Pancreatic neuroendocrine tumors (p-NETs), namely islet cell tumors, are a heterogeneous group of malignancies with a common practice to label them as functional if patients present the symptoms related to hormone over production, such as insulinoma, gastrinoma, glucagonoma, etc, and nonfunctional if they do not.1 With an incidence of less than 5 per 1,000,000 each year, p-NETs are still uncommon, accounting for approximately 1% to 2% of all pancreatic tumors,2–4 though they showed an increasing tendency in recent decades.5
Owing to the rarity and heterogeneity, the ability to stratify patients with p-NETs into prognostic groups for survival analysis has been limited by the absence of a commonly accepted staging classification, even though they have evolved over 100 years since firstly reported.6 In 2000, based on the clinicopathologic features of neuroendocrine tumors, the World Health Organization (WHO) established for the first time a common scheme, which classified p-NETs into 3 categories.7 This classification was then updated and reclassified in 2010 into 4 main groups: neuroendocrine tumor G1 (NET G1), neuroendocrine tumor G2 (NET G2), neuroendocrine carcinoma G3 (NEC G3), and mixed adeno and neuroendocrine carcinoma (MANEC) to gain a widespread acceptance in clinical practice.8 In addition, also in 2010, the American Joint Committee on Cancer (AJCC) proposed an available tumor-node metastasis (TNM) staging system for p-NETs (ie, the seventh edition of AJCC staging manual), which was initially applied to the pancreatic exocrine adenocarcinoma.9 This new AJCC manual divided p-NETs into 4 stages, which distinguished between localized tumors (stage I), locally advanced but resectable tumors (stage II), locally advanced and unresectable tumors (stage III), and distantly metastasized tumors (stage IV).
The newly updated WHO 2010 grading classifications and the AJCC 2010 TNM staging systems differ greatly from each other, because the former one makes an important step toward defining the diverse tumor biology of p-NETs, whereas the latter reflects the time of diagnosis, rather than the tumor's inherent malignant potential. Therefore, presence of these 2 systems for p-NETs might raise clinical concerns of potential confusions in patient management. Meanwhile, in view of the more indolent and less malignant biologic behaviors, p-NETs have been considered to own better long-term survivals than pancreatic exocrine tumors, associated with a relatively higher rate of resection.10,11 So, use of a common staging system for 2 different disease processes, although convenient, might be oversimplified or inapplicable.
The clinical and prognostic value of the AJCC seventh TNM staging manual for p-NETs, yet no consensus, has already been validated in scanty mono-institutional series.12–15 On the contrary, however, appraisal of the newly updated WHO 2010 grading classifications has not been rigorously accomplished so far.
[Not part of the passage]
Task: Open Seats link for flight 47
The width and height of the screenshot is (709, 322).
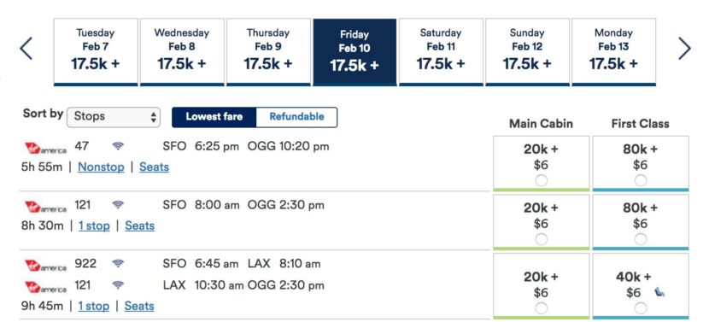Action: pos(155,167)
To the best of our knowledge, the current analysis represented the first attempt to validate the new WHO grading systems. Therefore, based on the data of the eligible patients in our single institution, we aimed to analyze the clinical characteristics of p-NETs by applying the new WHO criteria in a high-volume surgical unit; to evaluate the clinical consistency of the new WHO 2010 grading classifications and the AJCC seventh staging manual on survivals for patients with surgically resected p-NETs; and to assess the prognostic value of both systems for survival analyses of p-NETs.
MATERIALS AND METHODS
This research was approved by the local ethics committee, and written consent was provided for patient information to be used for research purposes. Data of 120 consecutive patients from January 2004 to February 2014 in surgical departments of West China Hospital of Sichuan University, including patients’ demographics (sex and age), clinical presentations at admission (functional status), pathologic analyses, surgical procedures, and in-hospital stays, etc, were retrospectively collected from their electronic and/or article-based medical records. All patients were surgically treated and histologically diagnosed as p-NETs, whereas those with only clinical suspicion but not postoperatively pathologic confirmations of p-NETs were not enrolled in this study. All neoplasms originated from pancreas, whereas patients with tumors arising from the Vater ampulla, bile duct, duodenum, or retroperitoneal space were excluded. All tumors were sporadic, and patients with hereditary syndrome, such as multiple endocrine neoplasia type I, von Hippel-Lindau syndrome, and neurofibromatosis were not included as well. We also excluded in our research few patients who received postoperatively pharmaceutical treatments.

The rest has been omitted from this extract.